Dikkat edilirse bunlar, daha çok kadınların ilgilendiği türden eşyalar. Kapıdan satışların genellikle, çalışma günlerinde ve gündüz yapıldığı da göz önünde tutulursa, hedef kitle ortaya çıkar: Ev kadınları…

Sabah saat on-onbir gibi, kapı çalınır. Gelen, tanımadığınız, ama içeri bile almaktan korkmayacağınız, sevimli bir delikanlı veya güzel mi güzel bir kız. Çoğunlukla ikisi birden.

Hemen, çatal bıçak takımı açılır. Ya da bir tencere seti…

Belki gereksinimiz var ama o gün almak aklınızdan geçmemektedir. Paranız da yoktur üstelik. Ne gam: Ödeme koşulları öylesine uygundur ki siz farkına bile varmadan, gelip geçecektir taksitler…

Yatak takımı, özel mi özel…

Az bir peşinat, belki de hiç. Hemen senetler düzenlenir, satış sözleşmesi de imzalanır, hiç okumadan. Artık sizin de çelik tencereleriniz var, boy boy. Hem de kaliteli ve ayıpsız…

Akşam olur, baba eve gelir. Yorgun mu yorgun. Kafası, ay sonunu nasıl getireceğinin hesapları ile allak bullaktır. Küçük maaşlı bir memur için, kolay mı ay sonunu getirmek. Belki şefinden fırça da yemiştir. Çatacak yer aramaktadır, belki…

Pek konuşmadan sofraya oturulur. O akşamın yemeği, yeni tencerede pişirilmiştir. Olup biteni öğrenmeden önce, “farkı farketsin” diye…

Sonra kapıdan alınan şey ortaya çıkar. Hafif bir şaşkınlık ve kısa bir sessizlik. Kıyamet, satış sözleşmesinin sureti ortaya çıktığında kopacaktır.

Kavga gürültü, dayak bile mümkün. İtilmiş’lerimiz, pek de az değil çünkü. Üstelik İtilmiş’in gerekçesi her zamankinden daha güçlü. Senetleri ödeyebilecek parası yok…

İşte bu yüzden, kapıdan satışlarda, ayıplı olma şartı aramıyor yasa, “Bu tür satışlarda; tüketici yedi günlük tecrübe ve muayene süresi sonuna kadar malı, kabul veya hiçbir gerekçe göstermeden, reddetmekle serbesttir” diyor.

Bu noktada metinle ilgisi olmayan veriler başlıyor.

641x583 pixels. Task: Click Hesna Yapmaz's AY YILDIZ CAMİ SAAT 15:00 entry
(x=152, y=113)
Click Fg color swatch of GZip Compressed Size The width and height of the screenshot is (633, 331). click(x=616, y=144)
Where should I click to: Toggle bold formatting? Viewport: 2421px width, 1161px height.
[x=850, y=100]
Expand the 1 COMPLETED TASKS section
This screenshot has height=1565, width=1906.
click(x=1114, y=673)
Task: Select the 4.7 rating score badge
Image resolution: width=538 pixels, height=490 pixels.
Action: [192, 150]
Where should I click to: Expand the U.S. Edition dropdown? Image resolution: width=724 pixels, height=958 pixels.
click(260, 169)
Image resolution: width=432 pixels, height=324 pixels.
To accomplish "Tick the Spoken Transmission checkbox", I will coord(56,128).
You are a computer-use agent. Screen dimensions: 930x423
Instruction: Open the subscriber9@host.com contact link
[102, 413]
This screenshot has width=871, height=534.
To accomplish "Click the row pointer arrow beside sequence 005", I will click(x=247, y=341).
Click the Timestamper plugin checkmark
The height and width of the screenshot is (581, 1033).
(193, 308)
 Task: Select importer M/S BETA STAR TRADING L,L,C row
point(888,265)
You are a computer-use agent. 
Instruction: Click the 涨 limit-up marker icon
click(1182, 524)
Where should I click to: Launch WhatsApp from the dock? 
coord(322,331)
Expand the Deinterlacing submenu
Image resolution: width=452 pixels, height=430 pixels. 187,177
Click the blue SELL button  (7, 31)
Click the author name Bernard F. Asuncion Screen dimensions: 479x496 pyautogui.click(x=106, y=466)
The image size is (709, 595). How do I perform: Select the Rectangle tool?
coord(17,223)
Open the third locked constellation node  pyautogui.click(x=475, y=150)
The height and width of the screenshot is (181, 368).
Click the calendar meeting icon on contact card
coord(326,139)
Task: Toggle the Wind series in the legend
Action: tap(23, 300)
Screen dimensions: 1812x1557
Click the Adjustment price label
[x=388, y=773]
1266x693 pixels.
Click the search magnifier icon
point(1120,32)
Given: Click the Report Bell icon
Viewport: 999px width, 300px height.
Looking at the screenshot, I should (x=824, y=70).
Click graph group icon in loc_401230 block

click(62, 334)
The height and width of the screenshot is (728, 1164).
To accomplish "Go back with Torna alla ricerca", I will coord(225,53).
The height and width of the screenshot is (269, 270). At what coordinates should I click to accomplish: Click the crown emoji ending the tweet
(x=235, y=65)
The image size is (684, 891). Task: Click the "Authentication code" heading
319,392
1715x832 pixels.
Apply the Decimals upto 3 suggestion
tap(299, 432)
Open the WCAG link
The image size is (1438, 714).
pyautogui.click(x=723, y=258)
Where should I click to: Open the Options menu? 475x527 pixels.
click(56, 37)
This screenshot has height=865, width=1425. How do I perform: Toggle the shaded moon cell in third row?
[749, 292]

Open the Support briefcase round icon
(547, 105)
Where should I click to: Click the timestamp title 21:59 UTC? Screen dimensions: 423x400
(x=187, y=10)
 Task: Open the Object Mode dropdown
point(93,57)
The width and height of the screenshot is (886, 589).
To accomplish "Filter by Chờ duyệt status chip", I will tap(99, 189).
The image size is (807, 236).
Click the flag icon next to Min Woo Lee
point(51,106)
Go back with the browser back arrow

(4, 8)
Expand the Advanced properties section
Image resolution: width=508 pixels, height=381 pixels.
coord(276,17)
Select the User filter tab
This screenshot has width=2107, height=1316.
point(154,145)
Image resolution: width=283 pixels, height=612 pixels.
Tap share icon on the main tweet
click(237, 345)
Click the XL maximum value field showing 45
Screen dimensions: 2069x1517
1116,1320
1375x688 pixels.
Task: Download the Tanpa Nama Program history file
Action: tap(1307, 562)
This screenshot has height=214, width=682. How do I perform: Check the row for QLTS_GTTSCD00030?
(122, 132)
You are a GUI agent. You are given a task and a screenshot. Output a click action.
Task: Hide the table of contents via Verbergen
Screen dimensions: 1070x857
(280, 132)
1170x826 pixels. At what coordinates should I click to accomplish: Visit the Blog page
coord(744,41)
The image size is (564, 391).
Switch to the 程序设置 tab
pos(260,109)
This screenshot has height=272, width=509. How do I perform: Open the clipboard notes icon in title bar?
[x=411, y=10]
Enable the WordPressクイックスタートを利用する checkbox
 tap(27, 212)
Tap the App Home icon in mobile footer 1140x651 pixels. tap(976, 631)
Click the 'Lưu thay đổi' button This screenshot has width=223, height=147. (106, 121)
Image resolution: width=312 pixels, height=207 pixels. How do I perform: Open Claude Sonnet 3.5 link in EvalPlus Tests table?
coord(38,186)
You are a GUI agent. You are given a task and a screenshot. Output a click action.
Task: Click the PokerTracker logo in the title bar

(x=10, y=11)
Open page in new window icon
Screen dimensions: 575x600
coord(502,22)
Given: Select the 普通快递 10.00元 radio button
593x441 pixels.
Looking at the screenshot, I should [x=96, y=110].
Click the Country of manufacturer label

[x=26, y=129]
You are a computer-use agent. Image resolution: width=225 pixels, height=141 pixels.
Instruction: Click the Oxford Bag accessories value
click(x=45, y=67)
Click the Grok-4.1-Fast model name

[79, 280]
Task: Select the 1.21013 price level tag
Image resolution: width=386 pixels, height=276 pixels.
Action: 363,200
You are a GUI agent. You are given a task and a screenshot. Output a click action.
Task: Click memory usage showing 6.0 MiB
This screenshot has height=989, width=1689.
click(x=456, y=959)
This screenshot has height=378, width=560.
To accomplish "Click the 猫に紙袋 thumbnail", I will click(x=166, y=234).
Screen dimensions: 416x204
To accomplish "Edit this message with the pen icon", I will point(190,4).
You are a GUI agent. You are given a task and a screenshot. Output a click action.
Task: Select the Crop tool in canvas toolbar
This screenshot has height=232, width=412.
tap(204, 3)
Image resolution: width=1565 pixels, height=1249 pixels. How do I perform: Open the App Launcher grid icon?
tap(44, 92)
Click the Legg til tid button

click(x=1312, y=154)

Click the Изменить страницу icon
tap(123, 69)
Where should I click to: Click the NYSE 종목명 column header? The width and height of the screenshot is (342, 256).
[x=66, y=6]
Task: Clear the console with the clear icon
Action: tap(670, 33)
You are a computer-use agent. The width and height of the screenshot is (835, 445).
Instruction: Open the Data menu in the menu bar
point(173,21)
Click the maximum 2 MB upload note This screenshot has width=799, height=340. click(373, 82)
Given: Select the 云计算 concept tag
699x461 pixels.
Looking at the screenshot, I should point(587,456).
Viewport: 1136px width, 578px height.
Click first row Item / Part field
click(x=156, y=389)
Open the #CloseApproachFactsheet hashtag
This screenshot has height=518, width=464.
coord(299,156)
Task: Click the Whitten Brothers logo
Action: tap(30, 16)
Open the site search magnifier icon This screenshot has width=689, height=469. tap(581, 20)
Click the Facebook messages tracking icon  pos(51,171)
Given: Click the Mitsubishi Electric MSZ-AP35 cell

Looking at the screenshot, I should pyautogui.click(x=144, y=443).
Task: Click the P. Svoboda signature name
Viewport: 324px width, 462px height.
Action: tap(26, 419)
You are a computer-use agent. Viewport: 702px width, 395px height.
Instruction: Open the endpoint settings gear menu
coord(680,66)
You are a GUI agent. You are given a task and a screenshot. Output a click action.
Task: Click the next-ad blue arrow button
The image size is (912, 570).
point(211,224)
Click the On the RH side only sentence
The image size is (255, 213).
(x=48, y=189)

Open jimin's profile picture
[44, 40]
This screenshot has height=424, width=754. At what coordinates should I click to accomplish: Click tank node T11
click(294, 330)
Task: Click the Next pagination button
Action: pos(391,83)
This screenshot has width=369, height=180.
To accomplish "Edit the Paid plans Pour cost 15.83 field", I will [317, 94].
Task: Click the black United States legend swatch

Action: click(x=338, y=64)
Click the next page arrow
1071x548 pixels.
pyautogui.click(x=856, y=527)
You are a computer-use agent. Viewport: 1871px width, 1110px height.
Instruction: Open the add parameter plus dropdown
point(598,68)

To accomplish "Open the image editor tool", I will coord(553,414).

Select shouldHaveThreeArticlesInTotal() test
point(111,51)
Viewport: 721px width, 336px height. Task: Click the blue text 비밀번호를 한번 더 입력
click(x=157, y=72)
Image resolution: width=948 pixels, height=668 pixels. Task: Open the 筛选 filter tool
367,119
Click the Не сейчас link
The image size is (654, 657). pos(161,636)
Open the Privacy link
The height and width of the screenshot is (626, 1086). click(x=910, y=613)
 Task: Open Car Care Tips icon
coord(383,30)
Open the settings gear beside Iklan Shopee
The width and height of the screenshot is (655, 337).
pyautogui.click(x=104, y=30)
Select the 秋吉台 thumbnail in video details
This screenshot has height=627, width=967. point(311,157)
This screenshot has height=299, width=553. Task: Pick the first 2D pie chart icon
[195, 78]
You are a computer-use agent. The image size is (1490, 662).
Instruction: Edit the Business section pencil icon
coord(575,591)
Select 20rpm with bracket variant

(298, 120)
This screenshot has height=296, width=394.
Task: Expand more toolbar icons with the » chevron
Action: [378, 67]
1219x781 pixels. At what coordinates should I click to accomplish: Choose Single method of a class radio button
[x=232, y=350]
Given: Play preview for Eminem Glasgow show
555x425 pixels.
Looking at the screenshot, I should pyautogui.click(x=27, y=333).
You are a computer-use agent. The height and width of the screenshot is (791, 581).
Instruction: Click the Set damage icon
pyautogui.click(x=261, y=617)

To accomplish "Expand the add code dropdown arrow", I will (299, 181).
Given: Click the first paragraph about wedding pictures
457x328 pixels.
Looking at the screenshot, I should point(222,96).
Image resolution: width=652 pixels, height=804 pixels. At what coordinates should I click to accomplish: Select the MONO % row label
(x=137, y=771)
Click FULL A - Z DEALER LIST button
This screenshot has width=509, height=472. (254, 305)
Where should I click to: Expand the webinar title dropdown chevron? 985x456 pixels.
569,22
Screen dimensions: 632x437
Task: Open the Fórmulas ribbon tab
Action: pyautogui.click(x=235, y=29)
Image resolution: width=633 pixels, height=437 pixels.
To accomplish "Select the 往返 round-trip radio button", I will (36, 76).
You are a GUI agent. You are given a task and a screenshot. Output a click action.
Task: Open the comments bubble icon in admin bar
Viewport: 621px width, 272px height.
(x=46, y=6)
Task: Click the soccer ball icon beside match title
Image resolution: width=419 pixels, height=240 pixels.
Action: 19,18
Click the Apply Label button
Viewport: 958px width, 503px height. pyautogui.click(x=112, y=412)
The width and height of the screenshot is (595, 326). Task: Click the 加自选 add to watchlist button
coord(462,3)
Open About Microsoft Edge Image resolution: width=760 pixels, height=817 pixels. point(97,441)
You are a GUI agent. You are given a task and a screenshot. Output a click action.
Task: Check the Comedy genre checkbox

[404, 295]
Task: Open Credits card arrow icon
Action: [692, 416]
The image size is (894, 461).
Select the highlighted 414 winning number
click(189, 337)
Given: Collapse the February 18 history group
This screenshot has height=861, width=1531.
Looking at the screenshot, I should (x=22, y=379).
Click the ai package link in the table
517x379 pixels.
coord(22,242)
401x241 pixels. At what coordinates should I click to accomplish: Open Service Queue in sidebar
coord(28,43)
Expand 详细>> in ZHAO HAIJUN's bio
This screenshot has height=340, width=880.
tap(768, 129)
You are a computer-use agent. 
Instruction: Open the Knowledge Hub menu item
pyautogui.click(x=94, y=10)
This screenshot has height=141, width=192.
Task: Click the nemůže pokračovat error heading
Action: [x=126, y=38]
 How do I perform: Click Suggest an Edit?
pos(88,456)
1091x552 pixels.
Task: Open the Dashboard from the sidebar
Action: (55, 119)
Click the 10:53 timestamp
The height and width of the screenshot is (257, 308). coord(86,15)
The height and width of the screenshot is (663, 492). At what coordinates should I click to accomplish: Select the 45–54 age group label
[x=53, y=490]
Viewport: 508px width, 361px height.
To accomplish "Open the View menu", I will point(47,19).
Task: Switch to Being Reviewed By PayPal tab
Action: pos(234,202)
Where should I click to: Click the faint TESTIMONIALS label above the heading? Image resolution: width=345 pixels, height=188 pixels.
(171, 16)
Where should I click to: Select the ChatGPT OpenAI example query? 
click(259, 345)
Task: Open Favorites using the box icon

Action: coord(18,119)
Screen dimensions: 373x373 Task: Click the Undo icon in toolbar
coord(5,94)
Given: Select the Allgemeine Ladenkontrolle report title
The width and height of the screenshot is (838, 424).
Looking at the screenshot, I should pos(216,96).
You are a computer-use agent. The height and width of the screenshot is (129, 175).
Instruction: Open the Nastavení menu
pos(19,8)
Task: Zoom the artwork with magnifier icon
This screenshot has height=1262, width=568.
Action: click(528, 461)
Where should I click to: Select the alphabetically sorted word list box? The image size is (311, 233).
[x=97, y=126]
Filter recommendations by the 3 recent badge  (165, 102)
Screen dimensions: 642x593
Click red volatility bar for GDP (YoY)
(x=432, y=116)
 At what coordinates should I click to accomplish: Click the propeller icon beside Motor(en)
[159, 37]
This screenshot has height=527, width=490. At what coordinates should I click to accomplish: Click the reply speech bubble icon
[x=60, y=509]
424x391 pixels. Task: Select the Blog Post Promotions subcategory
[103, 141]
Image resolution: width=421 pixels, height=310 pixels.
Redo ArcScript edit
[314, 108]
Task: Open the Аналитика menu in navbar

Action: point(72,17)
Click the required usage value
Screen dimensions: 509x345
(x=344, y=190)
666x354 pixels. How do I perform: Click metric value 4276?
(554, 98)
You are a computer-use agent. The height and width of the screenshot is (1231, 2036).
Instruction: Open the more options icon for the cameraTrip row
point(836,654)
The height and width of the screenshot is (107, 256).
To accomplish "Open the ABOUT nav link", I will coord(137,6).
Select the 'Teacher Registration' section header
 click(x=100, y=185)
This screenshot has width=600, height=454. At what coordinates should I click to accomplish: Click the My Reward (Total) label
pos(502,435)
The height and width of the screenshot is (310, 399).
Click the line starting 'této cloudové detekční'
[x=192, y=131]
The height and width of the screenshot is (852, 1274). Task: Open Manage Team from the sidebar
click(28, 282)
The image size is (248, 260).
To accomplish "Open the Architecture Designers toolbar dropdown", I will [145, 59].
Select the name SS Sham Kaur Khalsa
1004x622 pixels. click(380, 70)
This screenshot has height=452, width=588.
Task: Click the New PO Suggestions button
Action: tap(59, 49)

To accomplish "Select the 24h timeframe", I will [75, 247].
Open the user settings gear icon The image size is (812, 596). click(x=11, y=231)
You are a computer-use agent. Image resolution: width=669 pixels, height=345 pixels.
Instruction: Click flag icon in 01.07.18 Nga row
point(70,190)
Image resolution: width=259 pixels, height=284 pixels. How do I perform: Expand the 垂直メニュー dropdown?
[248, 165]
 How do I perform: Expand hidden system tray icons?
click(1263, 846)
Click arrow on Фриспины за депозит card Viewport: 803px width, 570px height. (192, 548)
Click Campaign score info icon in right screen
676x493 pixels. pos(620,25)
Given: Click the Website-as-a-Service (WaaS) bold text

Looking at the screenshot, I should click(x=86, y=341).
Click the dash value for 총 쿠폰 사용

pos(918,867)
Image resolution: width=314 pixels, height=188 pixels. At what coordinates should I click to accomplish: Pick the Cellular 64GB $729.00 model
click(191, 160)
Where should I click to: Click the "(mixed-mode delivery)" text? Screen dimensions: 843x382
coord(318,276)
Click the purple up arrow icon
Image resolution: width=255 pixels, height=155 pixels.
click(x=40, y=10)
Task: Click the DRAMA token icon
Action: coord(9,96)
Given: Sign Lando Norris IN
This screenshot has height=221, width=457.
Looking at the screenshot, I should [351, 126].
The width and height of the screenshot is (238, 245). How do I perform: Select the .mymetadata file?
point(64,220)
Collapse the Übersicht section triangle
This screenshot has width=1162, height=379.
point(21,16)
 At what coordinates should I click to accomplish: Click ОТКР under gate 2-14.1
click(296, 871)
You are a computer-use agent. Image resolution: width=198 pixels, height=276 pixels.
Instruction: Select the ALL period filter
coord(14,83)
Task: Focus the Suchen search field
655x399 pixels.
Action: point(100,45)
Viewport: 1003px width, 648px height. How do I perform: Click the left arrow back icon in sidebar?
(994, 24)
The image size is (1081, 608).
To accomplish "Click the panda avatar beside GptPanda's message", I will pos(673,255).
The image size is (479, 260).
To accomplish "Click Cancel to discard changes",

Ev kadınları dövülmesin, istiyor…

Korkarım bir yazı daha gerekecek, kapıdan satışlar için. Yasa koruyor ama yolu – yordamı biraz karışık. Hilesini de buluyorlar. Bu yüzden, korunmak için bilinçlenmek gerek.

Gazete Ege, 7 Ekim 1996

Originally posted 2015-11-02 10:55:07.